# [Excerpted records]
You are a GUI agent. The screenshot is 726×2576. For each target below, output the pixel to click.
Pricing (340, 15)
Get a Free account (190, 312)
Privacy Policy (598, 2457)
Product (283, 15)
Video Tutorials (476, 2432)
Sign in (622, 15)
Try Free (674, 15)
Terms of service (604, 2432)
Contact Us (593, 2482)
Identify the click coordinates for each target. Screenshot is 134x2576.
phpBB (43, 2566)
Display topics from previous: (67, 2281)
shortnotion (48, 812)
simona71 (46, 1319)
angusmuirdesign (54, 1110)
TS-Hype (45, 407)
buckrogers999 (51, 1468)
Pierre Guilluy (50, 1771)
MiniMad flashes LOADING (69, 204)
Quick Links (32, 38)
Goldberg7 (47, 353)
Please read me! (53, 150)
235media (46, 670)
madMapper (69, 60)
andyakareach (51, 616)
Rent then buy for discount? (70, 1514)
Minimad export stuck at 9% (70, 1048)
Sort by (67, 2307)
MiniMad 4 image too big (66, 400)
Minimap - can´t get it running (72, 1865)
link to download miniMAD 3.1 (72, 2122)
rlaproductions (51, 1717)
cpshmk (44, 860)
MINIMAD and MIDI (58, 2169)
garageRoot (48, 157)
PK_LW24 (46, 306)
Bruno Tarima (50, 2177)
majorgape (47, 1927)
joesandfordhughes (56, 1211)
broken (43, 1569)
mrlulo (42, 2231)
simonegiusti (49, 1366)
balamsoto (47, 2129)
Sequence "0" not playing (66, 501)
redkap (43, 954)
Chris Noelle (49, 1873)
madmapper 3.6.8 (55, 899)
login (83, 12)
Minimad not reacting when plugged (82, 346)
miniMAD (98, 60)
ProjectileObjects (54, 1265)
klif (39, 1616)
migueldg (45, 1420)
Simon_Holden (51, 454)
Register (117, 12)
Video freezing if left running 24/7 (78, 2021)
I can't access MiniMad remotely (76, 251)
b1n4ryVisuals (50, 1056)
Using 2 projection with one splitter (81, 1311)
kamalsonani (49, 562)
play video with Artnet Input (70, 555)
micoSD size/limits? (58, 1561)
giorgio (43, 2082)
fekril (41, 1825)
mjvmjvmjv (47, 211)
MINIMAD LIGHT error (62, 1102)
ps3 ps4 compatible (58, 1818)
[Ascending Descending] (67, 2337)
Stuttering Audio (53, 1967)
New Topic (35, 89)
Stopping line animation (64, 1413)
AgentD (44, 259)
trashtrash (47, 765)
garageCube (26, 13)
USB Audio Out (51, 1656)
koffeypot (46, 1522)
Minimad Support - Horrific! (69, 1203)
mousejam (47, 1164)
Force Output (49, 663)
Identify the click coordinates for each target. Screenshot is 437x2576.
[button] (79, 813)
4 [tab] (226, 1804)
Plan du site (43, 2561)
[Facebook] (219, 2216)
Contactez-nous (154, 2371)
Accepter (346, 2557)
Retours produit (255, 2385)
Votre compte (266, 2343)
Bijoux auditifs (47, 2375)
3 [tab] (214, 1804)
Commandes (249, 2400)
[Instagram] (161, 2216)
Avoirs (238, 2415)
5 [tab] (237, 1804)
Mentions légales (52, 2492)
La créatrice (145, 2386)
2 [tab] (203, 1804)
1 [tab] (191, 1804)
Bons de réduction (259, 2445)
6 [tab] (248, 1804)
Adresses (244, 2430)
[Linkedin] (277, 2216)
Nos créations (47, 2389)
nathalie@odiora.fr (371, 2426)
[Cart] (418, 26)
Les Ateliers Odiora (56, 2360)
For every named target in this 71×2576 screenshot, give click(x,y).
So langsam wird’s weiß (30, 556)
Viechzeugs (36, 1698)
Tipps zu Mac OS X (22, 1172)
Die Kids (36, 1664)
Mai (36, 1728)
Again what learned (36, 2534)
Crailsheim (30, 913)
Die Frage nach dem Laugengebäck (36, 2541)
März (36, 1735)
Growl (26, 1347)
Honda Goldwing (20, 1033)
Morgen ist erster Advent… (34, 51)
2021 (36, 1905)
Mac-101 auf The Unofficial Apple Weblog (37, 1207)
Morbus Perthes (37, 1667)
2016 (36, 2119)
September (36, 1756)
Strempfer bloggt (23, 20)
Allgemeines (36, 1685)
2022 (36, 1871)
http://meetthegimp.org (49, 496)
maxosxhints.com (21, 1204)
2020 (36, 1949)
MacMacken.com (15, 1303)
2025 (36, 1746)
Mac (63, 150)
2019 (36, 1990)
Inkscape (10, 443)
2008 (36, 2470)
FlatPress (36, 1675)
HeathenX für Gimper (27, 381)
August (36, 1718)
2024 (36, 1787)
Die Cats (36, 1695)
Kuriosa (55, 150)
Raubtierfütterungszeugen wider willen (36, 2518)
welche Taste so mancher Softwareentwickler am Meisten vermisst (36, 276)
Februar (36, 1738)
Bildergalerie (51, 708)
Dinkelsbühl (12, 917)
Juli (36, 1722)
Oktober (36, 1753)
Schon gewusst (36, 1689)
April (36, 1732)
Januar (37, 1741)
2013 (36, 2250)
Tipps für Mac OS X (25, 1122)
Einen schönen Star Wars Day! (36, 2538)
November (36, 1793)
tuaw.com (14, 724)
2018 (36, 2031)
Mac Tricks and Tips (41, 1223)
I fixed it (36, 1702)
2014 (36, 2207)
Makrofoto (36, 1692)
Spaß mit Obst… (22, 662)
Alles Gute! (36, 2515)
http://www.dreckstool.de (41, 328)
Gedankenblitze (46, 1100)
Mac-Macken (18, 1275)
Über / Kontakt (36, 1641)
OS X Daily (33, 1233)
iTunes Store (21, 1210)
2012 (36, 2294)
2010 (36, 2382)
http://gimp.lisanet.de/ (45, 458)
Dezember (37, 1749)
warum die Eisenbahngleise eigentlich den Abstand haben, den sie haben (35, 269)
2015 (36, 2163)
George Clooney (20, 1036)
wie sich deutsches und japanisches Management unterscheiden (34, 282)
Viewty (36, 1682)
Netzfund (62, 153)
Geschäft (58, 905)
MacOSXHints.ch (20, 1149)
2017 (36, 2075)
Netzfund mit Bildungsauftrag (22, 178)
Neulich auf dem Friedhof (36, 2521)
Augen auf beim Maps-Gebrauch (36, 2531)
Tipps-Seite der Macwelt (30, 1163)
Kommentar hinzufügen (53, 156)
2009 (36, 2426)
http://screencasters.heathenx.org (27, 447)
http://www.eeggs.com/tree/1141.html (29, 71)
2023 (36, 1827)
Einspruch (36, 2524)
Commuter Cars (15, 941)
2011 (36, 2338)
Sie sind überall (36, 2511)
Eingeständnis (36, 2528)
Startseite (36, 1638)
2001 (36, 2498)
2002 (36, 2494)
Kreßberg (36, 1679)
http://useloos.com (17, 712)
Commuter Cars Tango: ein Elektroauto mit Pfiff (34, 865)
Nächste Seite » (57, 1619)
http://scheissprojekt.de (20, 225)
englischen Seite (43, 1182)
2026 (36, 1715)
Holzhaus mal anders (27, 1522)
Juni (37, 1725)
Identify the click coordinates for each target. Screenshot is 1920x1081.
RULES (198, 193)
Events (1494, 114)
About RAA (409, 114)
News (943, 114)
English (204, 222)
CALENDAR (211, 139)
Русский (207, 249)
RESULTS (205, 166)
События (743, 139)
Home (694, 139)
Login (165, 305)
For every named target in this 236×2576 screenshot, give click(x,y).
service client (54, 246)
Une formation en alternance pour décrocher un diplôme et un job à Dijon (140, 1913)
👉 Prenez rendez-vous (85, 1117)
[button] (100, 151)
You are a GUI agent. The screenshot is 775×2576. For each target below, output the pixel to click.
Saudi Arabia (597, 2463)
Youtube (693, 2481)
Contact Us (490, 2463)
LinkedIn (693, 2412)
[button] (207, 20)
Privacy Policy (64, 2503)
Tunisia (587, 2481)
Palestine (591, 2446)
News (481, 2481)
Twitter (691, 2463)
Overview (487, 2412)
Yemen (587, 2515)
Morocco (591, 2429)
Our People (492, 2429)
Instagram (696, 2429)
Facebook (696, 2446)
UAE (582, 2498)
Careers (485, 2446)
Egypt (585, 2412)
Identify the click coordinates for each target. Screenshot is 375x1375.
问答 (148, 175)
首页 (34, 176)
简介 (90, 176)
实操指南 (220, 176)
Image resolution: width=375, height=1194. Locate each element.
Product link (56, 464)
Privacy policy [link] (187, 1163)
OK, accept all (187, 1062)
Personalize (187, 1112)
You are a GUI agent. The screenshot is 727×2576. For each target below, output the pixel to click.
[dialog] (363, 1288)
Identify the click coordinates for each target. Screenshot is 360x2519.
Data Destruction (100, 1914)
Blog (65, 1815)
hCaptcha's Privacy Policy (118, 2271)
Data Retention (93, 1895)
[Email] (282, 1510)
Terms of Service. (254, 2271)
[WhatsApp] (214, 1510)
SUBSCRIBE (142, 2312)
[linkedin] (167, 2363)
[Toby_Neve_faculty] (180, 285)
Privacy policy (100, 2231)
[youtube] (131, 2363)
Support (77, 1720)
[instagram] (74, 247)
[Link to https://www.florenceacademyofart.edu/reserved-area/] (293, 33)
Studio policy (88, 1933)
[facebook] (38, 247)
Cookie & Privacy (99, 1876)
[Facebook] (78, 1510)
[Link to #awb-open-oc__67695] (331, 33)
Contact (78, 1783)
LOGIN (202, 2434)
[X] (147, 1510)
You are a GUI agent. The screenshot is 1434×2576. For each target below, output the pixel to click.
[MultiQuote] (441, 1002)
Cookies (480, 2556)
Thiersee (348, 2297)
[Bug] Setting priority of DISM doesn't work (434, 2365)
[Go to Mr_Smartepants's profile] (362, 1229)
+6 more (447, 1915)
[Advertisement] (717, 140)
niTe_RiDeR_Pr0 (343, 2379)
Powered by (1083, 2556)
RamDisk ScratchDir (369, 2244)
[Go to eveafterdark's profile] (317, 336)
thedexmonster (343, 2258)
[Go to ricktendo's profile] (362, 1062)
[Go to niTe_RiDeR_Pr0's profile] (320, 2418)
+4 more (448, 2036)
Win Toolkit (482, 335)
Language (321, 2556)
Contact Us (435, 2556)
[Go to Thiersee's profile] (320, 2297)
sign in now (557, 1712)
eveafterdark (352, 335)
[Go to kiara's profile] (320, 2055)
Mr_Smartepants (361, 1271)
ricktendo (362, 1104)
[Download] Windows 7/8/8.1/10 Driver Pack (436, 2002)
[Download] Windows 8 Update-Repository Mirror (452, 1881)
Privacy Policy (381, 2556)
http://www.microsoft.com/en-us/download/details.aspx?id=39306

# [Task to carry out]
Starting with the line above that holds "more (448, 2036)" and stopping with the line that holds "[Download] Windows 7/8/8.1/10", reproduce each line exactly, omitting all other lines.

# [Solution for this problem]
+4 more (448, 2036)
Win Toolkit (482, 335)
Language (321, 2556)
Contact Us (435, 2556)
[Go to Thiersee's profile] (320, 2297)
sign in now (557, 1712)
eveafterdark (352, 335)
[Go to kiara's profile] (320, 2055)
Mr_Smartepants (361, 1271)
ricktendo (362, 1104)
[Download] Windows 7/8/8.1/10 Driver Pack (436, 2002)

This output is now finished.